Speech by Verhagen at British Commonwealth War Cemetery
Ladies and gentlemen,
This is a special year in Japanese-Dutch relations. The 150th anniversary of diplomatic relations between Japan and the Netherlands forms the main backdrop to my visit to Tokyo. But the unique and longstanding history between our countries dates back even further, spanning more than 400 years. Our history has been characterised by friendship, trade and the exchange of cultural experience and scientific knowledge. The Second World War, of course, is a notable exception to this happy and rewarding relationship. We are gathered here today because in 2008 we commemorate our common history in its entirety, including the dark days of war.
Let us take a moment, then, to reflect on the scourge and suffering of war. Here, in the peace and serenity of the British Commonwealth War Cemetery, the remains of 21 Dutch prisoners of war are interred. Their bodies were washed ashore after the ship transporting them to Japan was torpedoed.
All in all, some 870 Dutchmen died in Japan during the war years, including 71 in the coal mines of Mizumaki on Kyushu. Around 20,000 of my countrymen were taken as prisoners of war and detained throughout Asia. And many, many more
– men, women and children – were held as civilians in internment camps after the Japanese army overran what was then the Dutch East Indies in 1942. The hunger, disease, violence, forced prostitution, forced labour and brutal treatment they suffered must never be forgotten. Today I would ask you to join me in honouring their memories and the memories of all those who suffered in Asia during those terrible years.
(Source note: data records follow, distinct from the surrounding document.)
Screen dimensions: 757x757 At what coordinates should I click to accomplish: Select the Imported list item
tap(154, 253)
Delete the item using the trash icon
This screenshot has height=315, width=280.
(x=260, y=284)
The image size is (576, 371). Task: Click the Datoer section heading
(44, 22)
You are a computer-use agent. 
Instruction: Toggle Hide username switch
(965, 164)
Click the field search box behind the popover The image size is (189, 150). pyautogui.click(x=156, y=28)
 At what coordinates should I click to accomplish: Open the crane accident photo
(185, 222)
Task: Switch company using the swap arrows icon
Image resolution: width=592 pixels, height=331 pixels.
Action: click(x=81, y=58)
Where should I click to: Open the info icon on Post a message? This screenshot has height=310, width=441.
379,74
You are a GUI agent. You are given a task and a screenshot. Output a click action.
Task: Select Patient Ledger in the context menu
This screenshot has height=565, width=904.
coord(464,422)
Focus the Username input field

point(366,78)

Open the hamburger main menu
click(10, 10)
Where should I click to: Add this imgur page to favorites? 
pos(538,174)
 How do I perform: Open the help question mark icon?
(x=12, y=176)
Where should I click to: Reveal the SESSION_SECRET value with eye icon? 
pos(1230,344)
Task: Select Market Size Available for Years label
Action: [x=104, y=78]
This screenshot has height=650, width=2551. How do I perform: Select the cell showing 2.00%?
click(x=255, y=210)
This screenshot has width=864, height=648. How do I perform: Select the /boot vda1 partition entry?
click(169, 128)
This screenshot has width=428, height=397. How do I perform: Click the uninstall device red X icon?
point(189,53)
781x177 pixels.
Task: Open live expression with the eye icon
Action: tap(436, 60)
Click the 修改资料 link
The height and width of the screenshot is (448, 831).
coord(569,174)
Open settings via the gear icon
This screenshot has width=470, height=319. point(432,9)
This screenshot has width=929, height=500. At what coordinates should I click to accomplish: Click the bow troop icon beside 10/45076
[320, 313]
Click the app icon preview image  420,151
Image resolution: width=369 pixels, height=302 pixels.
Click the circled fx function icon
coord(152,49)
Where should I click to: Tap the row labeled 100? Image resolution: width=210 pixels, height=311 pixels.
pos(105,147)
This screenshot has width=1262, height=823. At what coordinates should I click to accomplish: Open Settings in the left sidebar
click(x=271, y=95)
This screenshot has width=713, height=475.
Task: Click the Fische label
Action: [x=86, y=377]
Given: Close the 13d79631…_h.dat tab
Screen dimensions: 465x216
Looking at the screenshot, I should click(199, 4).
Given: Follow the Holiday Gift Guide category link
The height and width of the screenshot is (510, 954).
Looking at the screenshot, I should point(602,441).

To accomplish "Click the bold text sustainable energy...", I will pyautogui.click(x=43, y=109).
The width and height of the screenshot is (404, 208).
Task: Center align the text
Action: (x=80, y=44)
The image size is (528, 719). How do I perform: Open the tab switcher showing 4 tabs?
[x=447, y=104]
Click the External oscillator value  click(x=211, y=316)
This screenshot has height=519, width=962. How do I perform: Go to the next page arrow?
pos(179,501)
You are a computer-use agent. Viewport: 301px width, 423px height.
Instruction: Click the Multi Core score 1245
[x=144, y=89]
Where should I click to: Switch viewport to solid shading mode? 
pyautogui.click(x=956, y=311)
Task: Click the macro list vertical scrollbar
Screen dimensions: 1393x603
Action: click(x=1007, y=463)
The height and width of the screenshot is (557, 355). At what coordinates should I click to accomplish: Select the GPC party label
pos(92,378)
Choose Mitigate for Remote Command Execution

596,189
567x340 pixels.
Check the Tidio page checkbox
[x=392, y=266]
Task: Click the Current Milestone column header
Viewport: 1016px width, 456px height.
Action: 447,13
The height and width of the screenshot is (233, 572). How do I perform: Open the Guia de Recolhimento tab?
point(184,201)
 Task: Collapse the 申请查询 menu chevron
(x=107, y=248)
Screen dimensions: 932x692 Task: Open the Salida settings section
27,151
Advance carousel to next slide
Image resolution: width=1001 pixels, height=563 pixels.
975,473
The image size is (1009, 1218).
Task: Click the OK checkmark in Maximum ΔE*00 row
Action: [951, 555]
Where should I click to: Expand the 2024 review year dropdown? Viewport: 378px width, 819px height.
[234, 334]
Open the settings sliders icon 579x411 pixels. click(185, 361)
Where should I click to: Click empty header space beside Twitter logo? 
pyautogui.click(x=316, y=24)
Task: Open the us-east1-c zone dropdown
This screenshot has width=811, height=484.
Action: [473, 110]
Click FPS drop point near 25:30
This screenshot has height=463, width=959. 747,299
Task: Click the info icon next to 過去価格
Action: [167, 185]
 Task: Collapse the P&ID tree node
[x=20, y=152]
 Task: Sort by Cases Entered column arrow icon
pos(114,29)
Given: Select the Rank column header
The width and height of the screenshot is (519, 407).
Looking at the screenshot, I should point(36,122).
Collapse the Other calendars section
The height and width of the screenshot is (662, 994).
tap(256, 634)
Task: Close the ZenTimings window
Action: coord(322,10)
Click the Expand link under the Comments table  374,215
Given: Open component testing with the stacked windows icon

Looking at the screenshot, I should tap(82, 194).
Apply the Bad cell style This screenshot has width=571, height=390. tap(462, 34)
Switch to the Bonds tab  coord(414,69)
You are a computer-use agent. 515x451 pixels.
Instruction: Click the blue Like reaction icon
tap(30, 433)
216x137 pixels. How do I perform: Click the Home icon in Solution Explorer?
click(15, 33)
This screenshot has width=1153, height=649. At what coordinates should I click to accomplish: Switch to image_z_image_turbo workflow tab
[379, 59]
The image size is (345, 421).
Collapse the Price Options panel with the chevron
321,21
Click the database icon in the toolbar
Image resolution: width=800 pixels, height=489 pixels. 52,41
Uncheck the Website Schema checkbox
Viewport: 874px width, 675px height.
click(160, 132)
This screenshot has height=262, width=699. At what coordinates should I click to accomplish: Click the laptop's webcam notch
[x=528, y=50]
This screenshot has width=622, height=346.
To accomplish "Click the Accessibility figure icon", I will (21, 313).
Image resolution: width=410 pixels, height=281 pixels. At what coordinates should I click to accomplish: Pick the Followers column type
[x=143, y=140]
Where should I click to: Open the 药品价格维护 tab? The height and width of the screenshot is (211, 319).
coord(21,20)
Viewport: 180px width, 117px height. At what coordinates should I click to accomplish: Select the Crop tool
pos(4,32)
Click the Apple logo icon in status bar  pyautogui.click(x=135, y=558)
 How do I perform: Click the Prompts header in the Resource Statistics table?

Sixty-three years have passed since the end of the Second World War. Japan and the Netherlands have long since been reconciled and we have rebuilt our longstanding friendship. Yet the war and the past are important elements of our bilateral relations. We cannot allow the pain of the victims to be forgotten. The importance of memorial services such as today’s has not diminished in any way: we must not forget what happened, for out of the past comes the future. So it is a genuine pleasure to see so many young faces from Setagaya Elementary School and to welcome them to this enduring memorial to our war dead.
I should also like to express my sincere gratitude to Mr Kobayashi of the British Commonwealth War Cemetery. This beautiful cemetery and the memorial services you hold here annually serve as important reminders of the past and of our firm resolve to build a peaceful future.
Ladies and gentlemen,
Since 1945 both Japan and the Netherlands have been spared the suffering of large-scale war. Perhaps this is one reason why our governments are committed to resolving international peace and security issues on the international agenda. Today’s service not only commemorates the war dead of our parents’ generation but reminds us of the crucial importance of peace and respect for human dignity in our contemporary international relations. In honouring those who perished more than sixty years ago, we are also voicing our dedication and gratitude to the men and women who have risked life and limb since then to promote international peace and security all over the world; soldiers who fight not to seize territory or other spoils of war but to protect those who need our protection, to help those who need our help and to bring peace where there is conflict.
Finally, may I ask you to join me in one minute’s silence to honour the memory of all the men, women and children who lost their lives and who suffered in Asia during the Second World War.